GIF is an acronym first and foremost. Acronyms are invented by their creators who get to decide the pronunciation. No one is arguing that NASA, LASER, RADAR, MRSA, etc. are pronounced any differently because they don't follow 'English language rules'.
I knew someone with the initials A.S.S. They didn't go by that, they went by Ace. They came up with that because their initials reminded them of it and they liked it better. Are you instead going to call them Ass because you know that's what their initials spell, even though you know that isn't the name they want to go by?
The pronunciation is devoid of the spelling with acronyms. It never matters, and is always decided by the creator. With GIF they chose the pronunciation for several reasons:
- it's a pun meant to sell a product.
- products are easier to sell when they're memorable. Back in the early days of computing you had to work hard to spread what you'd done over what someone else had done
- it's fast, like jiffy
- they wanted to hitchhike off of the success of the peanut butter brand
Notably it's not one person that is deciding this pronunciation, though Steve was the inventor, the entire CompuServe company agreed on the pronunciation. It was written in the manual, and even the creators of .png agreed with the pronunciation (https://www.libpng.org/pub/png/pngintro.html)
Here is a picture from CompuServe's magazine showing the correct pronunciation (it's a product, it has a correct pronunciation) (you can read the entire article here )

Another fun fact
CompuServe used to distribute a graphics display program called CompuShow. In the documentation for version 8.33 in the FAQ section, it states:
The GIF (Graphics Interchange Format), pronounced "JIF", was designed by CompuServe and the official specification released in June of 1987.
The image below is an example GIF that came with CompuShow:
It is a picture of CompuShow's author, Bob Berry. He used some of the then-new features of the GIF89 format to display text on top of graphics. One of the lines he entered in the text states:
Oh, incidentally, it's pronounced "JIF"
You can't see this text within a web browser, but if you save this image and load it up in GIF Construction Set or another animated GIF89 editor, you can see the comment for yourself. Drag and View also displays this text, but kind of screwed up. For further proof from Bob Berry, check this out.

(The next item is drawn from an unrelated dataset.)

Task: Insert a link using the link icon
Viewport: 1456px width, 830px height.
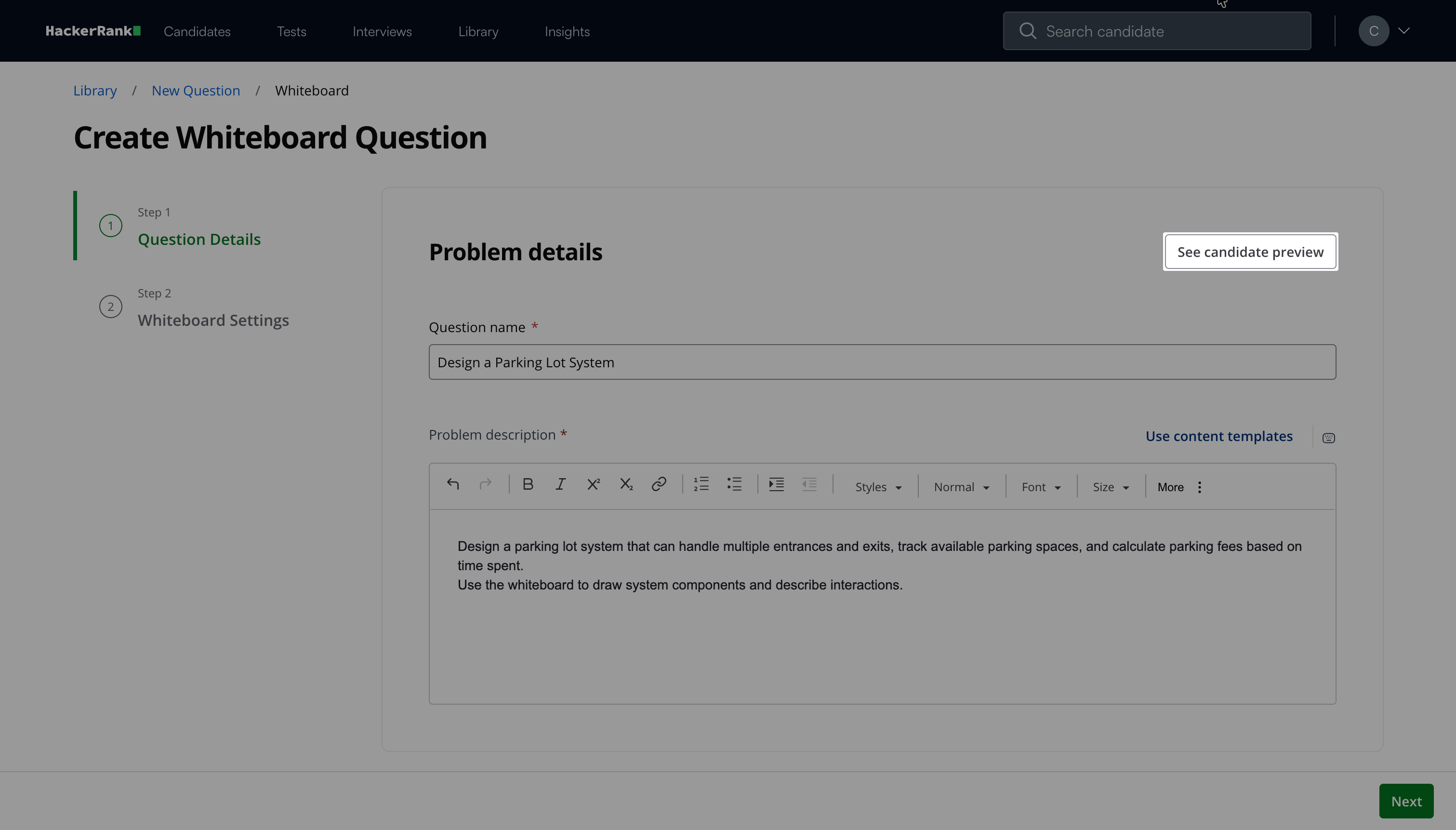Action: (659, 484)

Steven O'Neill writes: Another way to get the JIF line out of Bob Berry using standard Unix tools:
~>curl https://www.olsenhome.com/gif/BOB_89A.GIF | strings | grep JIF
% Total % Received % Xferd Average Speed Time Time % Time Current
Dload Upload Total Spent Left Speed
100 37062 100 37062 0 0 69595 0 --:--:-- --:--:-- --:--:-- 166k
|s,Oh, incidentally, it'spronounced "JIF"
fun quote about the subject:
Anyone who pronounces "GIF" with a hard G simply does not understand computer programmers (and any programmers who still insist on this silly pronunciation are simply unfit). No decent coder would pass up an opportunity to inflict a horrid pun on the world. And seeing as peanut butter is one of the principle three programmer foods (the other two being Pepsi and nacho cheese Doritos), the reference is immediately obvious.